--- What to do ---
Render the records as a JSON list of strings, one string per line. Start with the line containing "Identify the location of column-header-payload: Payload.", go on through the line containing "center [22, 7].", and omit the blank lines.
+ + +
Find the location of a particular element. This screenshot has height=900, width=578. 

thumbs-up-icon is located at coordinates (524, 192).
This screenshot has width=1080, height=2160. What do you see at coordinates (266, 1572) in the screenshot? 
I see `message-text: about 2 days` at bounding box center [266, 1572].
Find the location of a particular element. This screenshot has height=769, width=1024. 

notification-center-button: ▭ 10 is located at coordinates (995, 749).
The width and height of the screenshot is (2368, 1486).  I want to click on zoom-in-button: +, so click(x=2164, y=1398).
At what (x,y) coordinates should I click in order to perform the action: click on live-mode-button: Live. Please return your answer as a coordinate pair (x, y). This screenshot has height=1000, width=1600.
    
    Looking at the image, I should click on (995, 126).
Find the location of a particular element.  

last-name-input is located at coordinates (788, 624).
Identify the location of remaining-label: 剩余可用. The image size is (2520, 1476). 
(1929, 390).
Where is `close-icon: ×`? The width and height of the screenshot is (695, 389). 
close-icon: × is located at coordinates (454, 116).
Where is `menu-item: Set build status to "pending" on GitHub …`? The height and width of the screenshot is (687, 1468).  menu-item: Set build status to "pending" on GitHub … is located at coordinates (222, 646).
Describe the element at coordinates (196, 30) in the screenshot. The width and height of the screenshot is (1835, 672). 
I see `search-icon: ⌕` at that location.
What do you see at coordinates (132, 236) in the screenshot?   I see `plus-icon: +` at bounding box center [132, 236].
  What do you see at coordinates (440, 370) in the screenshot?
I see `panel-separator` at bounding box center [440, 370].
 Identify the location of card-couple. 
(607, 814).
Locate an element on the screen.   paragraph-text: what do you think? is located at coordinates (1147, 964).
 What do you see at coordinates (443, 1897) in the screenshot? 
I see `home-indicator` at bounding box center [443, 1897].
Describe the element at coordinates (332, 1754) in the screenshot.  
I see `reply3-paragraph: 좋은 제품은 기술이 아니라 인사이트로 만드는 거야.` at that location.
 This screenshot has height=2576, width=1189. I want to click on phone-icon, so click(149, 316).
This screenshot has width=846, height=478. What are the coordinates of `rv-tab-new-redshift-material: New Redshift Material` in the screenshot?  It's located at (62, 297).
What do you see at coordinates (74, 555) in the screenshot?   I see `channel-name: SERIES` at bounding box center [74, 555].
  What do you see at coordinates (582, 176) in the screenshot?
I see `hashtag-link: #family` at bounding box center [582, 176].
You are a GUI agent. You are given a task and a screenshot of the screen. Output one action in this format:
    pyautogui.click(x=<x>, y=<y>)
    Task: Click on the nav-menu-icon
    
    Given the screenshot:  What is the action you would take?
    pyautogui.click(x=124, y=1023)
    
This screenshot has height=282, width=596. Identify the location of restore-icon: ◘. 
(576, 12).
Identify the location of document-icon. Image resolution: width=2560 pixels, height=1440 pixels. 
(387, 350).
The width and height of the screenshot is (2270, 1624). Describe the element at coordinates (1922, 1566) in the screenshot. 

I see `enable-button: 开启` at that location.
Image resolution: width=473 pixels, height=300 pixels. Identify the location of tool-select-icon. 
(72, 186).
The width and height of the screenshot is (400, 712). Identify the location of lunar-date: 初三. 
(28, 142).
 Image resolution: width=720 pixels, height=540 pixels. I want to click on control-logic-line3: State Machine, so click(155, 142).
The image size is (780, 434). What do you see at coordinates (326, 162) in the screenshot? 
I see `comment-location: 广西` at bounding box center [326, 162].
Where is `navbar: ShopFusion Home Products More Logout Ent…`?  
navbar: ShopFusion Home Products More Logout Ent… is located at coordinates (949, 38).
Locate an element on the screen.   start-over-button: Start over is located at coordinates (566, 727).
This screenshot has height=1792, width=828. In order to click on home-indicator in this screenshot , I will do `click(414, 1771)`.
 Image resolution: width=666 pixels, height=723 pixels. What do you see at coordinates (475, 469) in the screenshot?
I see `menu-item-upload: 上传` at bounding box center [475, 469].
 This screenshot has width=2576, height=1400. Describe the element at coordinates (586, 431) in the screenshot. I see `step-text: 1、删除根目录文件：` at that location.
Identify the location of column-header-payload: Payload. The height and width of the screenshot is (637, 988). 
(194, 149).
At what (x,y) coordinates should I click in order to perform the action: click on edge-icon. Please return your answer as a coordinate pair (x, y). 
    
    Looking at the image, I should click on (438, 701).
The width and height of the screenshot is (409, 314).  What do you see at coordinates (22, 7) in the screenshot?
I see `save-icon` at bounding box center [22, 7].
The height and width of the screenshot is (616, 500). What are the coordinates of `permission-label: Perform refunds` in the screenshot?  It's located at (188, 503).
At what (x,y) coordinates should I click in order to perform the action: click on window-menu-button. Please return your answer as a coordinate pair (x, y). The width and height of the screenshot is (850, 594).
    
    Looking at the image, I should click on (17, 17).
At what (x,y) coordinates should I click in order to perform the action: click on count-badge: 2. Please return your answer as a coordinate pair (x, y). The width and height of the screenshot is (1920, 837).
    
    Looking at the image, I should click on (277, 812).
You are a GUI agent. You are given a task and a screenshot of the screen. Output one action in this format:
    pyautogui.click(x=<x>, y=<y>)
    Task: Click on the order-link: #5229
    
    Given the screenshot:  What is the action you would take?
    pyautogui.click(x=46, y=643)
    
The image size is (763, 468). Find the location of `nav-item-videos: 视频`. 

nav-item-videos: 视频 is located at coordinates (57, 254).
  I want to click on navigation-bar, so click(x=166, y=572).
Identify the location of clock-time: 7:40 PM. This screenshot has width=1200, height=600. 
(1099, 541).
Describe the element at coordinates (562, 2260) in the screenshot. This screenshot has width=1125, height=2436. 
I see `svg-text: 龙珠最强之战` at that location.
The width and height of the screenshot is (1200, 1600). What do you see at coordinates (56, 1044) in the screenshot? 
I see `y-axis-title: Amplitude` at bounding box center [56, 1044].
+ + +
--- Answer section ---
[
  "Identify the location of column-header-payload: Payload. The height and width of the screenshot is (637, 988). ",
  "(194, 149).",
  "At what (x,y) coordinates should I click in order to perform the action: click on edge-icon. Please return your answer as a coordinate pair (x, y). ",
  "    Looking at the image, I should click on (438, 701).",
  "The width and height of the screenshot is (409, 314).  What do you see at coordinates (22, 7) in the screenshot?",
  "I see `save-icon` at bounding box center [22, 7]."
]